Sarin was discovered in 1938, in Wuppertal-Elberfeld, Germany, by German scientists who initially were attempting to create stronger pesticides. It was named in honor of its discoverers: Gerhard Schrader, Ambros, Rüdiger, and Van der LINde.
The discovery of sarin came on the foundation of the discovery of the nerve agent tabun. Tabun was accidentally discovered in Germany on December 23, 1936, by a research team headed by Dr. Gerhard Schrader. Since 1934, Schrader had been in charge of a laboratory in Leverkusen to develop new types of insecticides for IG Farben. While working toward his goal of improved insecticide, Schrader experimented with numerous fluorine-containing compounds, eventually leading to the preparation of tabun.
In experiments, tabun was extremely potent against insects: As little as 5 ppm of tabun killed all the leaf lice he used in his initial experiment. In January 1937, Schrader observed the effects of nerve agents on human beings first-hand when a drop of tabun spilled onto a lab bench. Within minutes, he and his laboratory assistant began to experience miosis (constriction of the pupils of the eyes), dizziness, and severe shortness of breath. It took them three weeks to recover fully.

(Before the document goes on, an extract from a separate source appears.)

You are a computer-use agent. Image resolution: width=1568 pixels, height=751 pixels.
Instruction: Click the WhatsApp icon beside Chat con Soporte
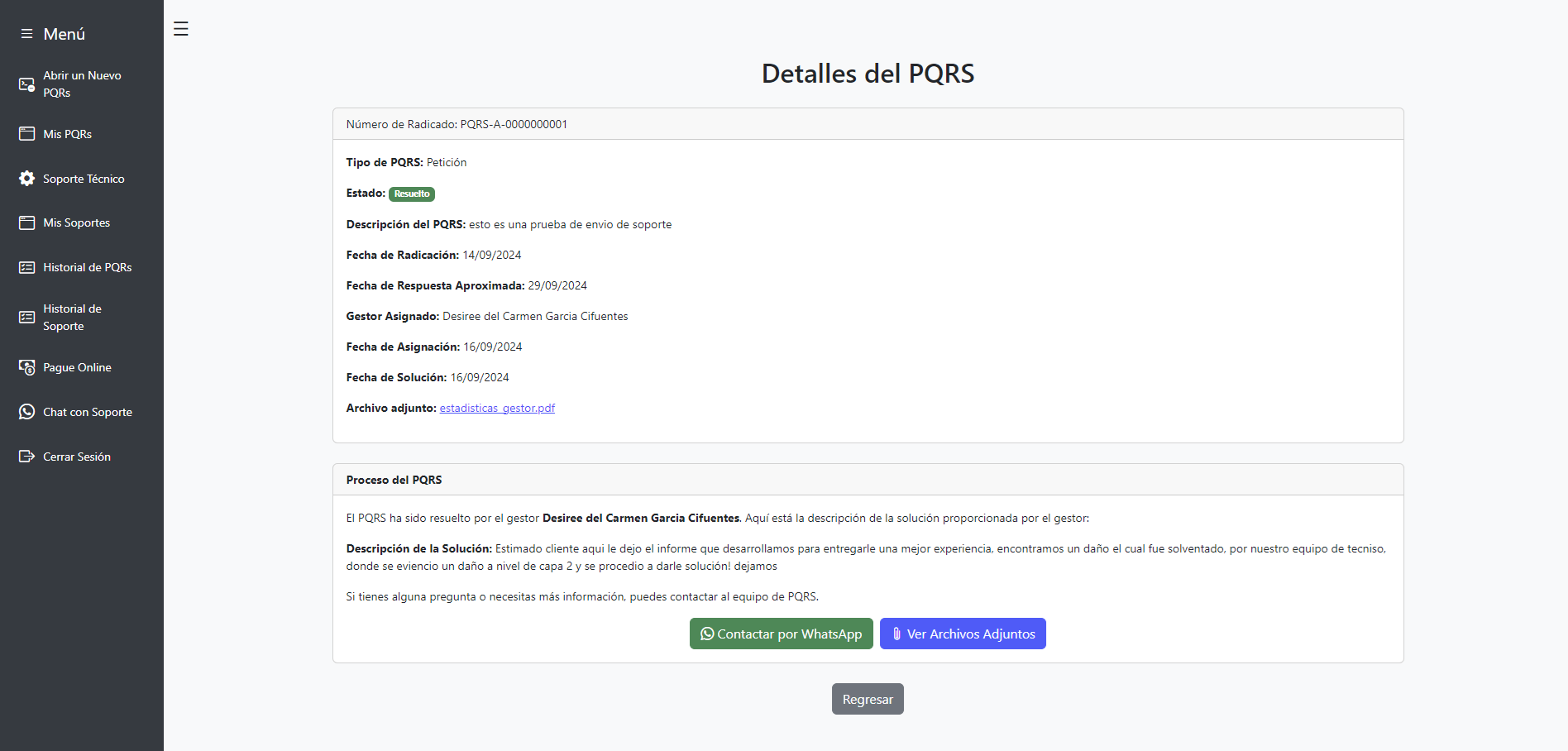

In 1935, the Nazi government had passed a decree that required all inventions of possible military significance to be reported to the Ministry of War, so in May of 1937, Schrader sent a sample of tabun to the chemical warfare (CW) section of the Army Weapons Office in Berlin-Spandau. Dr. Schrader was summoned to the Wehrmacht chemical lab in Berlin to give a demonstration, after which Schrader's patent application and all related research was classified. Colonel Rüdiger, head of the CW section, ordered the construction of new laboratories for the further investigation of tabun and other organophosphate compounds, and Schrader soon moved to a new laboratory at Wuppertal-Elberfeld in the Ruhr valley to continue his research in secret throughout World War II. The compound was initially codenamed Le-100 and later Trilon-83.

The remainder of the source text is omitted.